| Exercise instructions |
Within the records below, repeat each line exactly but keep every picture out of the copy.

Saved data entries:
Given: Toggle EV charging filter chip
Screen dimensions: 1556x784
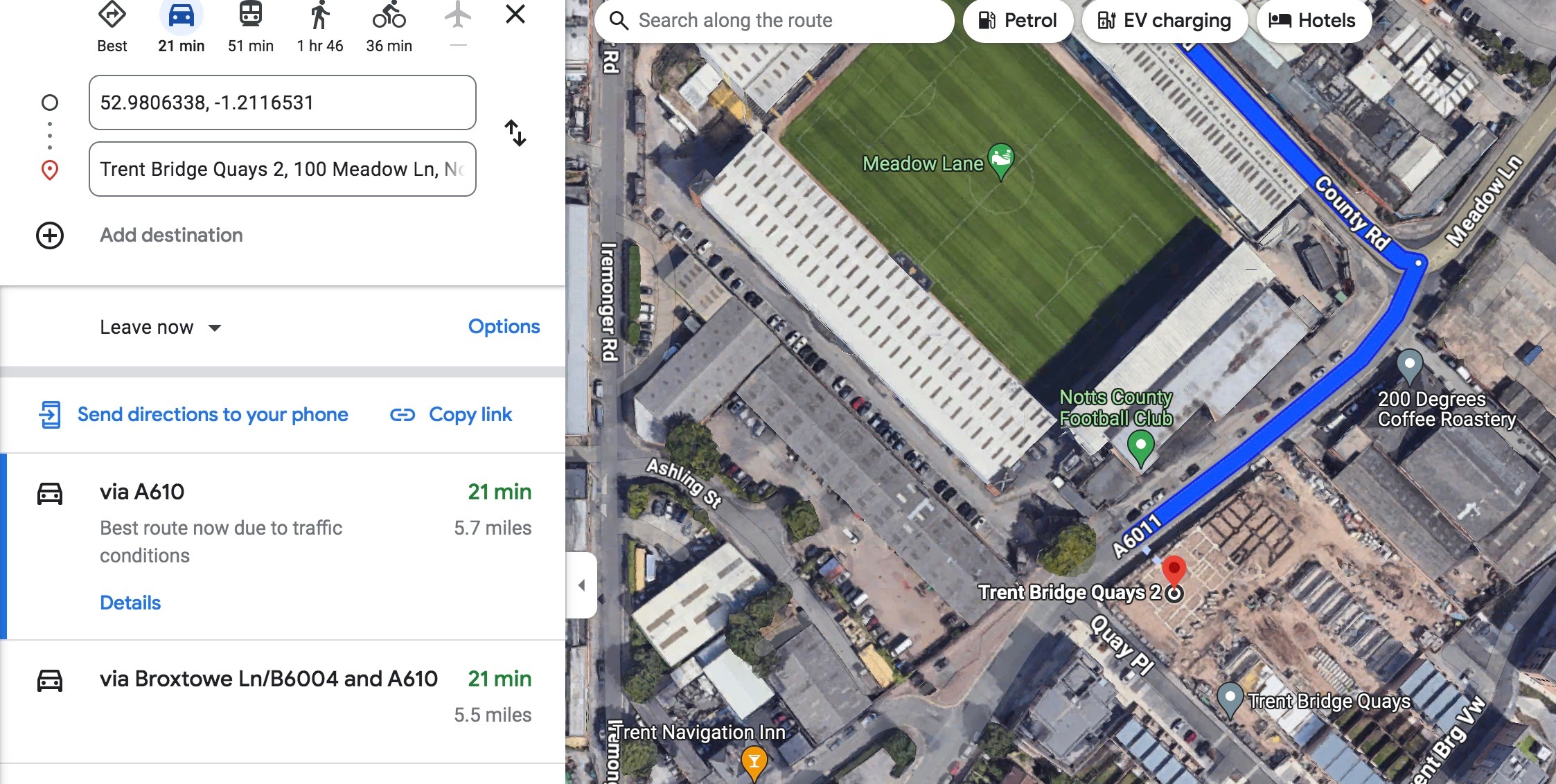Looking at the screenshot, I should [x=1165, y=21].
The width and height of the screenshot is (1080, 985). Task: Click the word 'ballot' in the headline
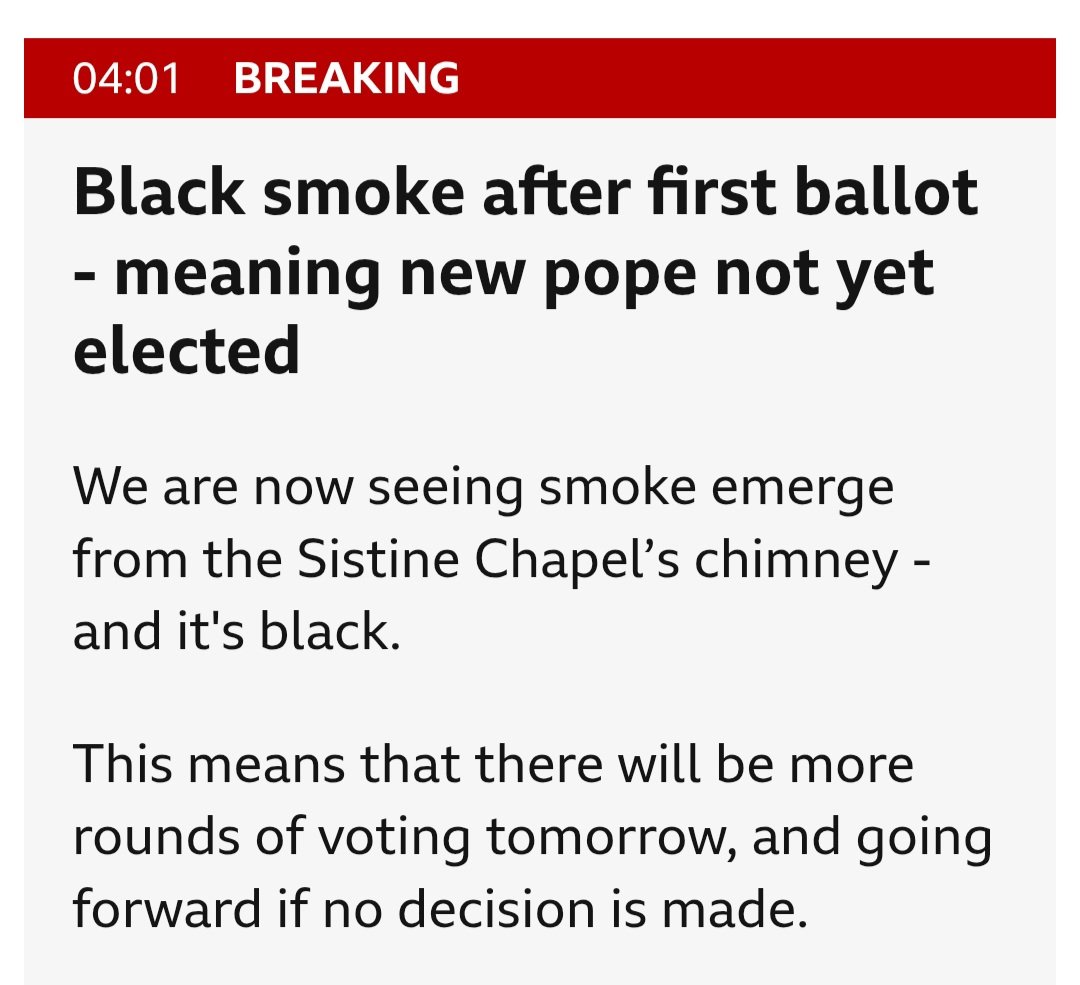point(886,192)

| Exercise result |
Given: Toggle EV charging filter chip
Screen dimensions: 1556x784
Looking at the screenshot, I should [x=1165, y=21].
The width and height of the screenshot is (1080, 985). Task: Click the word 'ballot' in the headline
point(886,192)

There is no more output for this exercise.